Step 3: Handle the Core Differently¶

For a GAN-like model, your core.py forward pass may need a training_object parameter to distinguish between generator and discriminator forward passes:

class _YourGANCore(nn.Module):
    def __init__(self, ...):
        super().__init__()
        self.generator = ...
        self.discriminator = ...

    def forward(self, inputs, training_object="generator",
                calc_criterion=False):
        X, missing_mask = inputs["X"], inputs["missing_mask"]

        # Generator forward pass
        imputed_data = self.generator(X, missing_mask)
        imputed_data = missing_mask * X + (1 - missing_mask) * imputed_data

        results = {"imputation": imputed_data}

        if training_object == "discriminator":
            # Discriminator-specific loss
            d_prob = self.discriminator(imputed_data.detach(), missing_mask)
            results["D_loss"] = self._d_loss(d_prob, missing_mask)

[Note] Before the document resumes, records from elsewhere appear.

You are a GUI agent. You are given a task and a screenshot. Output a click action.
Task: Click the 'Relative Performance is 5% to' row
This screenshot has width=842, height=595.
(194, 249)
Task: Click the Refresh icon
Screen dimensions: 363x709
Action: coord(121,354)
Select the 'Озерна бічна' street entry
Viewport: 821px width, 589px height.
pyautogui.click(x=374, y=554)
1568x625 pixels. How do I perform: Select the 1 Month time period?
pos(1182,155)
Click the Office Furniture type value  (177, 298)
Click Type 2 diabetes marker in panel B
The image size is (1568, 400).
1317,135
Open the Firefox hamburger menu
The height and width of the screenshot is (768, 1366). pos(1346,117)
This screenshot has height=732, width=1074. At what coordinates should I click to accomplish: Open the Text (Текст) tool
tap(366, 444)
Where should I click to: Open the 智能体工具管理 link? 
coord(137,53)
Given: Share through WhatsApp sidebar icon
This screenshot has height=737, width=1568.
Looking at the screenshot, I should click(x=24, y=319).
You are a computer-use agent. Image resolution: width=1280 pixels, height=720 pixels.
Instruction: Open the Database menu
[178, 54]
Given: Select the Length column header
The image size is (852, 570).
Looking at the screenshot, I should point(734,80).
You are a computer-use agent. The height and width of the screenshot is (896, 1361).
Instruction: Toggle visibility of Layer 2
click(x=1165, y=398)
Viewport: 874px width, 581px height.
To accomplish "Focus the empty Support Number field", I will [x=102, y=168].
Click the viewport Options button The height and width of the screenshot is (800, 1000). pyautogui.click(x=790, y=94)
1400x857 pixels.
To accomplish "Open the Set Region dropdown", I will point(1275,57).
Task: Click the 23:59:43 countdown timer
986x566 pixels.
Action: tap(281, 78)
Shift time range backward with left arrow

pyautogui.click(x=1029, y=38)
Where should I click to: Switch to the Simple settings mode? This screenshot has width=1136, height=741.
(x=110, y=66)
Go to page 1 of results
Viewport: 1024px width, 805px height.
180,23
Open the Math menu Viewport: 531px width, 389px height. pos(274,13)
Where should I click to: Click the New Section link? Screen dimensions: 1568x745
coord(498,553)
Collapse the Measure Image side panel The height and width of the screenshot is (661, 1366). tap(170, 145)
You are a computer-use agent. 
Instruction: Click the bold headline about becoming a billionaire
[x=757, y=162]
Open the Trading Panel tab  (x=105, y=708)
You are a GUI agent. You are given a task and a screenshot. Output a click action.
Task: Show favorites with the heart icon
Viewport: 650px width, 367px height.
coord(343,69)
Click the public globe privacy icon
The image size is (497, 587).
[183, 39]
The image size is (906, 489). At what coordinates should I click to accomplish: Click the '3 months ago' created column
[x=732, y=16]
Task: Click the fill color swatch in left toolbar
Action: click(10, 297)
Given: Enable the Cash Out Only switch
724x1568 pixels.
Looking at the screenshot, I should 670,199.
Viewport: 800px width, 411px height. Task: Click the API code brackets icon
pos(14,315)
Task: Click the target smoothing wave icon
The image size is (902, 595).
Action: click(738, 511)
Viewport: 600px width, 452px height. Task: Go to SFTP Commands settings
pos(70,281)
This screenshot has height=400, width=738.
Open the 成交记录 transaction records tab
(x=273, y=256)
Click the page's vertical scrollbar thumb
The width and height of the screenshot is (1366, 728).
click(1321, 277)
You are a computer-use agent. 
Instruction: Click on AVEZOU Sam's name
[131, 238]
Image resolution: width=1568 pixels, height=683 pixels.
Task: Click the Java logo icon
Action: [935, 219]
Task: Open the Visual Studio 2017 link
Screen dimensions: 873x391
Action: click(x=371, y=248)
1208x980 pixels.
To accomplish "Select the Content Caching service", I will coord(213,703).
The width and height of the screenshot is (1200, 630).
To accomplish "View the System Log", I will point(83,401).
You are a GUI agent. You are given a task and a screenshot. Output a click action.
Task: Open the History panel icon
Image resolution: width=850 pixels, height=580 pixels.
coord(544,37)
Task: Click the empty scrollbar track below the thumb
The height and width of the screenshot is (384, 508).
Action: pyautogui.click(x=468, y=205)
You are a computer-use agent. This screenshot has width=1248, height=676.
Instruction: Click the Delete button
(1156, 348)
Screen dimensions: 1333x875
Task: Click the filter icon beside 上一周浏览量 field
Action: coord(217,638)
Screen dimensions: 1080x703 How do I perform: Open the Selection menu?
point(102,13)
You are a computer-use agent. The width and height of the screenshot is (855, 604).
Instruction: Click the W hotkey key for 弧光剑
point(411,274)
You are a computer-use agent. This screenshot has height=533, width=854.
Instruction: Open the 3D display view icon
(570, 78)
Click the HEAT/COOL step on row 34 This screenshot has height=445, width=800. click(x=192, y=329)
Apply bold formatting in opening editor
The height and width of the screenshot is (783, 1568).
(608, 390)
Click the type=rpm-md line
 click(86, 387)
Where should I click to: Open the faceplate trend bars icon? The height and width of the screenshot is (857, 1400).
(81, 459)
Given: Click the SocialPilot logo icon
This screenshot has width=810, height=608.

        elif training_object == "generator":
            # Generator-specific loss (including adversarial + reconstruction)
            d_prob = self.discriminator(imputed_data, missing_mask)
            results["G_loss"] = self._g_loss(
                d_prob, imputed_data, X, missing_mask
            )

        if calc_criterion:
            # For validation metric
            X_ori = inputs["X_ori"]
            indicating_mask = inputs["indicating_mask"]
            if not self.training:
                results["metric"] = self.validation_metric(
                    imputed_data, X_ori, indicating_mask
                )

        return results

What You Are Allowed to Customize¶

Override _train_model() only for orchestration-level reasons such as:

Custom optimizer order
Custom gradient flow
Pretraining stages
Multi-branch loss collection
Special logging needs tied to the custom schedule

Do not override it just to move ordinary data assembly or forward logic around.

High-Risk Mistakes¶

The complex path usually fails in four places:

Best checkpoint selected from the wrong signal — e.g. using generator loss instead of a proper validation metric
Patience updated inconsistently — e.g. forgetting to update patience in some code paths
Training and validation use different input key assumptions — e.g. validation assembly expects keys that aren’t provided
Inference still works, but the task result key changes silently — e.g. returning "generated" instead of "imputation"

Quick self-check: “Did I only change training orchestration, or did I accidentally change the public model contract too?”

Definition of Done¶

Your complex NN integration is done when:

Each optimizer branch is exercised during training
Validation still drives model selection in a clear way
The best checkpoint is restored after training
predict() still returns the expected task result
Targeted tests prove both training and inference paths

If only one optimizer and one ordinary loss remain, the model probably belongs back on the Standard NN Integration Path.